On June 15, 2014, President Obama told Congress he was ordering “up to approximately 275 U.S. Armed Forces personnel” to Iraq to fight ISIS. They would “remain in Iraq until the security situation becomes such that it is no longer needed,” he added.
Unless you have a loved one in the U.S. military, you probably haven’t been aware of the slow-but-steady increase in American troops on the ground inside Iraq since then. On Monday, Pentagon officials said the total U.S. troop presence in Iraq would grow by more than 200 troops—to a deployed force of 4,087—as Baghdad and Washington prepare to take Mosul back from ISIS.
Troops on temporary assignment in Iraq, those guarding diplomatic outposts—or those rotating in to replace troops who haven’t left yet—aren’t included under that 4,087 ceiling. When they are, Pentagon officials say, the total U.S. troops presence in Iraq is creeping toward 5,000.
While the offensive to retake Iraq’s second-largest city isn’t yet underway in a formal sense, the U.S. is sending more trainers, as well as eight AH-64 helicopter gunships and rocket systems to Iraq to get ready for the showdown.

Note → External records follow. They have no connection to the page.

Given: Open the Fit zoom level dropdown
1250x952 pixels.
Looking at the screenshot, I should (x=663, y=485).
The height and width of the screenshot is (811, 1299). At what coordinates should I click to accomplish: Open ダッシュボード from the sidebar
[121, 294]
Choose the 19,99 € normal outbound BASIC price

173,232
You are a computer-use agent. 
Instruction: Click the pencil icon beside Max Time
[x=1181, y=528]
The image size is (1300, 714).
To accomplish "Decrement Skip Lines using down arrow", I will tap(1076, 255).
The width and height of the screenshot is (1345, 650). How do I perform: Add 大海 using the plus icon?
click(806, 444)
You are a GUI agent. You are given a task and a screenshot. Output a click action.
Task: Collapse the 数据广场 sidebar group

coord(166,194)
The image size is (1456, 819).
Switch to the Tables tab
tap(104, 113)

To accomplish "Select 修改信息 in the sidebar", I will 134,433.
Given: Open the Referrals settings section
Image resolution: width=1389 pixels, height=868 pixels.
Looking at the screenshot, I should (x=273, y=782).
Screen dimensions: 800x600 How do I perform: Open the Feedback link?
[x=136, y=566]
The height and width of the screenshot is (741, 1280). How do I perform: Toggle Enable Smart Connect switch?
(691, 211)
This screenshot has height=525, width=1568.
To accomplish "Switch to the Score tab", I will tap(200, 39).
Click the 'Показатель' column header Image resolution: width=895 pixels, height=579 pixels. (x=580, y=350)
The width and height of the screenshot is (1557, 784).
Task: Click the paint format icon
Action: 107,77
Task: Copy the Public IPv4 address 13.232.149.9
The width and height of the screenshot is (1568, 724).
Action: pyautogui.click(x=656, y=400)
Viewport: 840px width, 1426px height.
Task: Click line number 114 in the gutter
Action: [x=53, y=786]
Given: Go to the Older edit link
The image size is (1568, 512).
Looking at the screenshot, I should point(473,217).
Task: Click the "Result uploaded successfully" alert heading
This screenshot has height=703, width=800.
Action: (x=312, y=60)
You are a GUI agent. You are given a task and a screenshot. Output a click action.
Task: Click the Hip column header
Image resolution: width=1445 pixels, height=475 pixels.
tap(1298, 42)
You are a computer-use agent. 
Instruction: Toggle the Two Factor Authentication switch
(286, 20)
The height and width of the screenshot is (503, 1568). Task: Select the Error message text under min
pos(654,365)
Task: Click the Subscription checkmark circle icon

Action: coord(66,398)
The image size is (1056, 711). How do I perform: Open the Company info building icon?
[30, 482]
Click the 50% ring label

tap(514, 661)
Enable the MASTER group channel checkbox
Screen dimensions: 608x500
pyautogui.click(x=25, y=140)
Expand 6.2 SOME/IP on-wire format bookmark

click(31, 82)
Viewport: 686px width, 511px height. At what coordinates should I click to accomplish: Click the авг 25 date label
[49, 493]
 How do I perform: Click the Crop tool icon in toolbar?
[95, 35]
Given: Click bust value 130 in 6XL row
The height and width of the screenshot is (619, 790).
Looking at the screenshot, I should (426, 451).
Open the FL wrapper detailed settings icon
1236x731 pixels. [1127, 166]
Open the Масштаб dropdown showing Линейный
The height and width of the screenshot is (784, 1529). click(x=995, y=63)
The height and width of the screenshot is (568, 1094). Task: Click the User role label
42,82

U.S. forces are being assigned to smaller units “closer to the action,” Defense Secretary Ash Carter said Monday in Baghdad.
Iraqi fighters, trained by U.S. troops, are slowly tightening a noose around Mosul and have begun to “shape the battlefield” for the key fight for Iraq, defense officials say, although they doubt Iraqi forces will be ready to storm ISIS’s key Iraq outpost until next year. “My expectation is that by the end of the year, we will have created the conditions whereby Mosul will eventually fall,” Obama told CBS on Monday. Pentagon officials say the U.S. troops being sent to Iraq possess unique skills—in intelligence, aviation and logistics, for example—that the Iraqi forces lack. The Iraqi government has been leery of allowing too many U.S. troops back on its soil.
“It’s directly attributable to developing the plan for Mosul,” Marine General Joseph Dunford, chairman of the Joint Chiefs of Staff, said last month when asked about rumbles of a future U.S. troop boost to help Baghdad’s soldiers as well as the Kurds’ Peshmerga forces in northern Iraq. The U.S. troop increase, he added, would be to give the Iraqis the capabilities that “would best enable the Iraqi security forces and the Peshmerga to be successful in operations in Mosul.”
Even if 5,000 U.S. troops end up inside Iraq, that’s less than 3% of 170,000 U.S. peak in 2007. After an eight-year occupation that killed 4,491 American troops and cost an estimated $2 trillion, Obama has no desire to re-enter that quagmire. He has steadfastly ruled out ground combat for U.S. troops, although their training and defense assignments are bringing them closer to the front lines.
Last month, ISIS rocket fire hit a small base in northern Iraq, killing U.S. Marine Staff Sgt. Louis Cardin. The U.S. military has gone to great lengths to declare that U.S. forces in Iraq are not engaged in combat. “What they’re there to do is simply shoot back if somebody shoots at them,” Baghdad-based Army Col. Steve Warren told reporters recently, when asked if U.S. troops in Iraq are in combat. “They won’t kind of go off and conduct any type of mission on their own.”
The incremental U.S. troop growth is more of a White House strategy to wage war on the cheap—especially in a conflict that Obama hailed when all U.S. troops finally came home at the end of 2011. Sen. John McCain, the Arizona Republican who chairs the armed services committee, called the latest deployment “the kind of grudging incrementalism that rarely wins wars, but could certainly lose one.” It has led to a fingers-crossed kind of fight, with the U.S. seeming to dispatch only sufficient force to handle an immediate need, until it’s no longer adequate—and then sending more. This tendency has generated ire among some U.S. military commanders, but the top brass has gone along with Obama’s desire to keep the U.S. military footprint in Iraq as small as possible.
“Back in Vietnam days, we called this ‘gradual escalation’—a euphemism for trying harder when you don’t know exactly what you’re trying to achieve,” says Andrew Bacevich, a retired Army colonel and author of the just-released America’s War for the Greater Middle East: A Military History. “The approach failed then, but Obama appears determined to revive it.”